*** Data under study Section Begins ***

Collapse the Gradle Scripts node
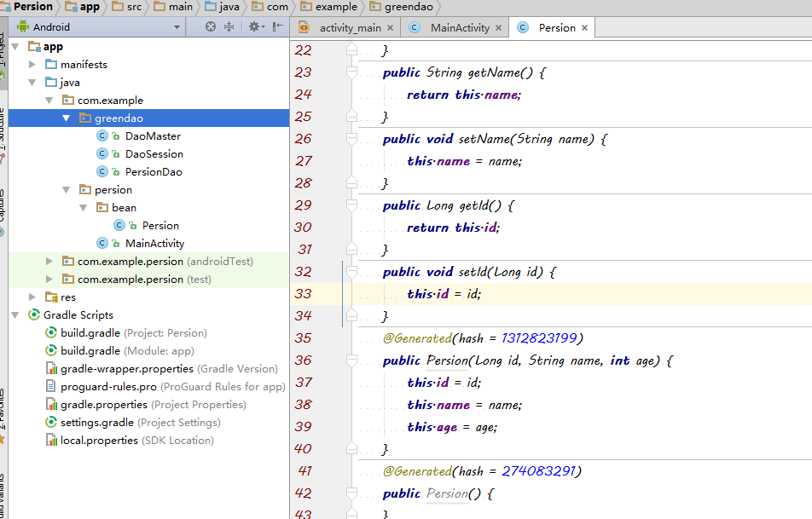Image resolution: width=812 pixels, height=519 pixels. 15,315
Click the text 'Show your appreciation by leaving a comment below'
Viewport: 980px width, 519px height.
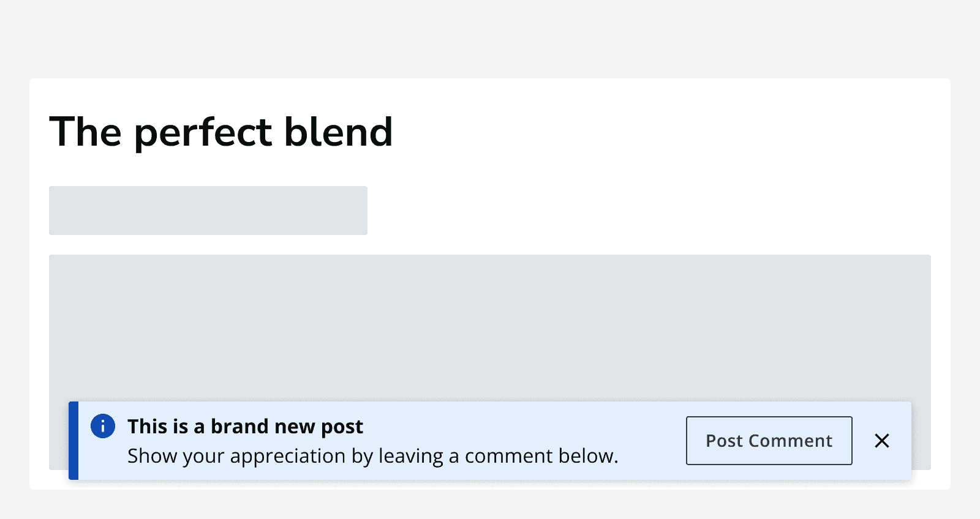coord(372,455)
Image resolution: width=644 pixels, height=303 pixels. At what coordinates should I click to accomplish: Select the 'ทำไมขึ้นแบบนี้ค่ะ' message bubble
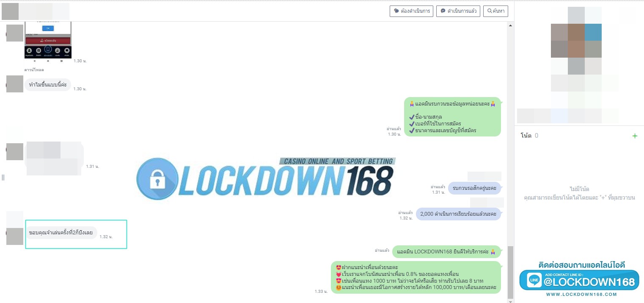point(47,84)
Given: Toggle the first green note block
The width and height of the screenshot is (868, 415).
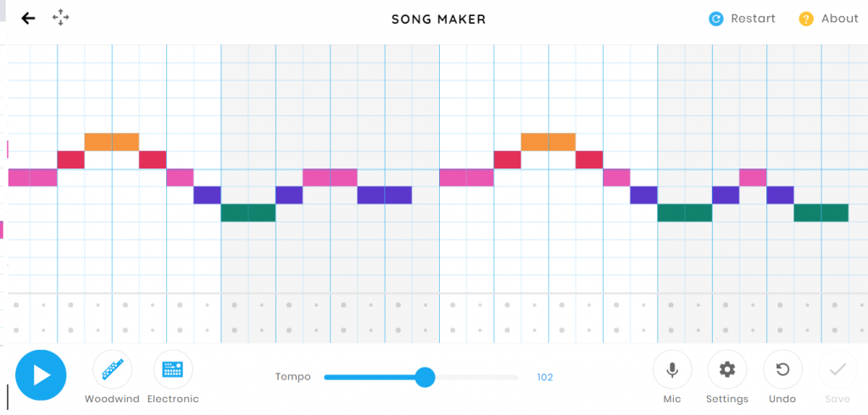Looking at the screenshot, I should pyautogui.click(x=235, y=213).
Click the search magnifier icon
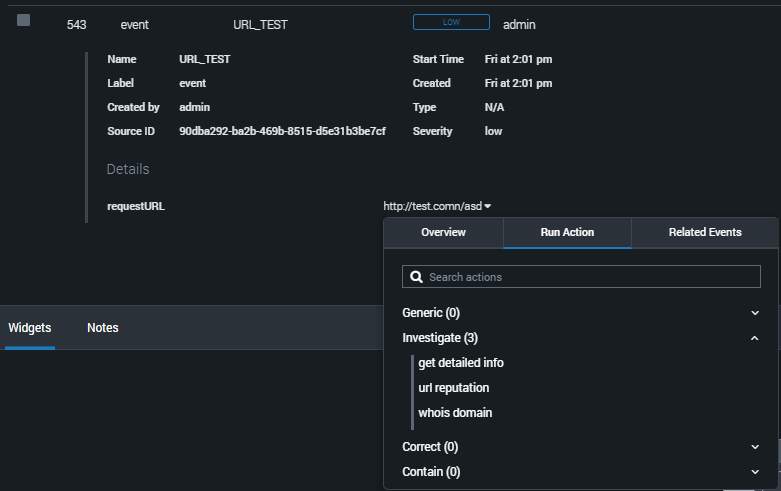This screenshot has height=491, width=781. coord(417,277)
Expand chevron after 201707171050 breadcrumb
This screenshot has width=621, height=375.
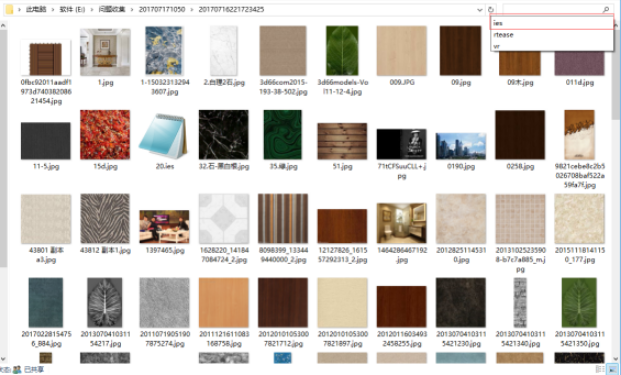click(x=192, y=10)
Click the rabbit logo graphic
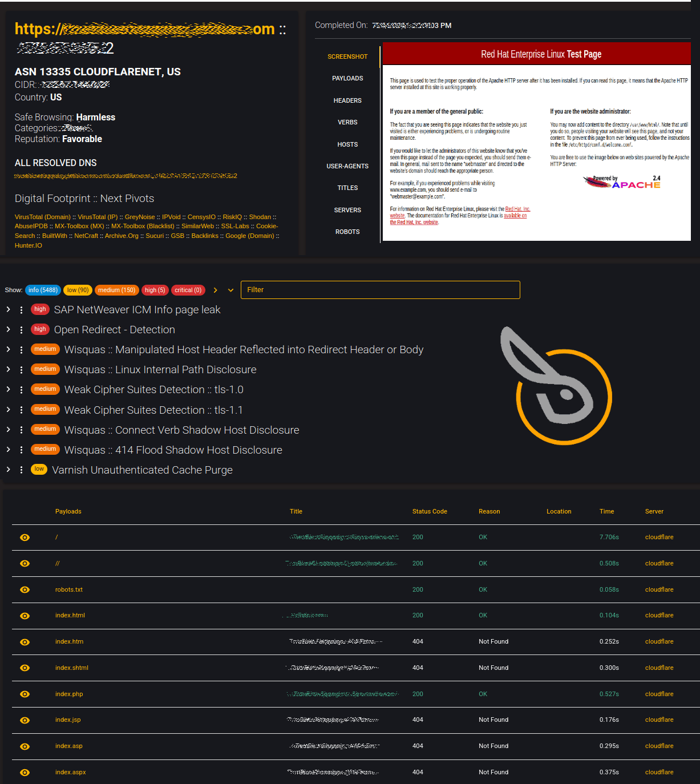 point(556,386)
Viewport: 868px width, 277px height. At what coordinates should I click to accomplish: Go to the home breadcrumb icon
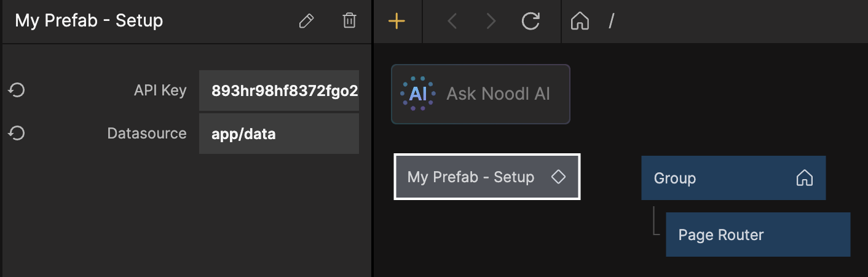click(580, 22)
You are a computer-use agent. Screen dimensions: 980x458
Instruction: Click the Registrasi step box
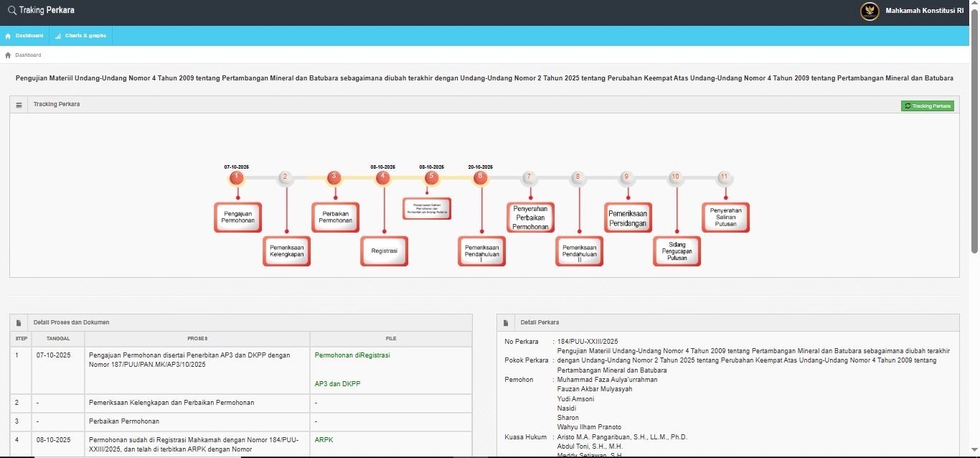[384, 251]
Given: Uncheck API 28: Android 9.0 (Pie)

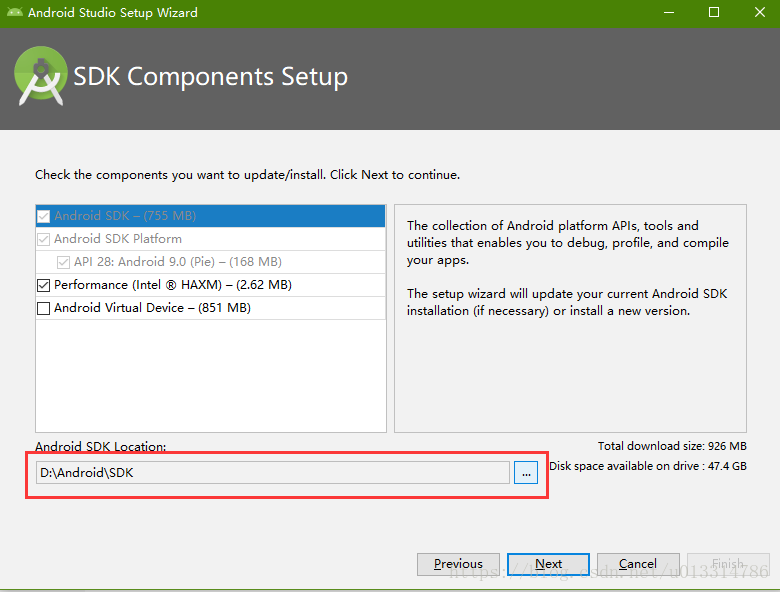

*** Data under study Section Ends ***

▶ **Instructions for the task**
Whatever pictures the entries contain, omit them, and write the rest out exactly.

▶ **Result of the exercise**
Collapse the Gradle Scripts node
Image resolution: width=812 pixels, height=519 pixels. 15,315
Click the text 'Show your appreciation by leaving a comment below'
Viewport: 980px width, 519px height.
coord(372,455)
Image resolution: width=644 pixels, height=303 pixels. At what coordinates should I click to accomplish: Select the 'ทำไมขึ้นแบบนี้ค่ะ' message bubble
point(47,84)
Given: Toggle the first green note block
The width and height of the screenshot is (868, 415).
Looking at the screenshot, I should pyautogui.click(x=235, y=213).
Click the search magnifier icon
This screenshot has height=491, width=781. coord(417,277)
Expand chevron after 201707171050 breadcrumb
This screenshot has width=621, height=375.
click(x=192, y=10)
Click the rabbit logo graphic
 point(556,386)
Viewport: 868px width, 277px height. At what coordinates should I click to accomplish: Go to the home breadcrumb icon
click(580, 22)
You are a computer-use agent. Screen dimensions: 980x458
Instruction: Click the Registrasi step box
[384, 251]
Given: Uncheck API 28: Android 9.0 (Pie)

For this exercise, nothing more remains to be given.